Challenges.
1. From the Interview Evaluation page below, list every model named under "Evaluating existing models."
2. Using the Interview Evaluation page below, decide whether each statement agrees with it. Answer yes or no for each and quote the words that decide it.
(a) The repository accompanies a paper from EMNLP 2023.
(b) The slides are from a NAACL presentation.
(c) Models are evaluated on the independent and identically distributed (IID) test set.
3. Translate this sentence from the Interview Evaluation page below into Spanish: "The slides for our ACL presentation can be found here."

Supplied passage.
* * *

Interview Evaluation: A Novel Approach for Automatic Evaluation of Conversational Question Answering Models

This is the repository for our EMNLP'2023 paper Interview Evaluation: A Novel Approach for Automatic Evaluation of Conversational Question Answering Models. The slides for our ACL presentation can be found here.

Quick links

Overview
Conversational Question Answering Dataset
Automatic model evaluation interface
Setup
- Install dependencies
Evaluating existing models
- BERT
- GraphFlow
- HAM
- ExCorD
Obtain Metrics
Citation

Overview

In this work, we propose a novel automatic evaluation approach for CQA models, which has the following advantages:

Avoid labor and dataset costs. Train on the training set and then evaluate on the independent and identically distributed (IID) test set.

* * *

Source excerpt.
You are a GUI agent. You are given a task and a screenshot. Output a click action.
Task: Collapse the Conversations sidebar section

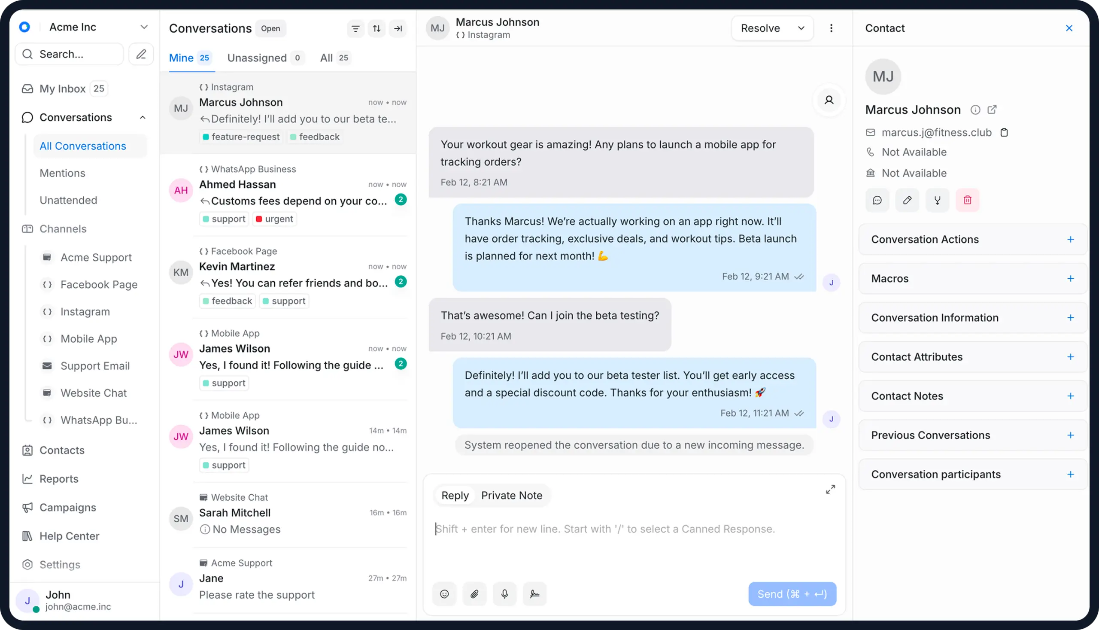(143, 117)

* * *

Answers to the exercises.
1. BERT, GraphFlow, HAM, ExCorD

2.
(a) Yes: "This is the repository for our EMNLP'2023 paper"
(b) No: "The slides for our ACL presentation can be found here."
(c) Yes: "Train on the training set and then evaluate on the independent and identically distributed (IID) test set."

3. Las diapositivas de nuestra presentación en ACL se pueden encontrar aquí.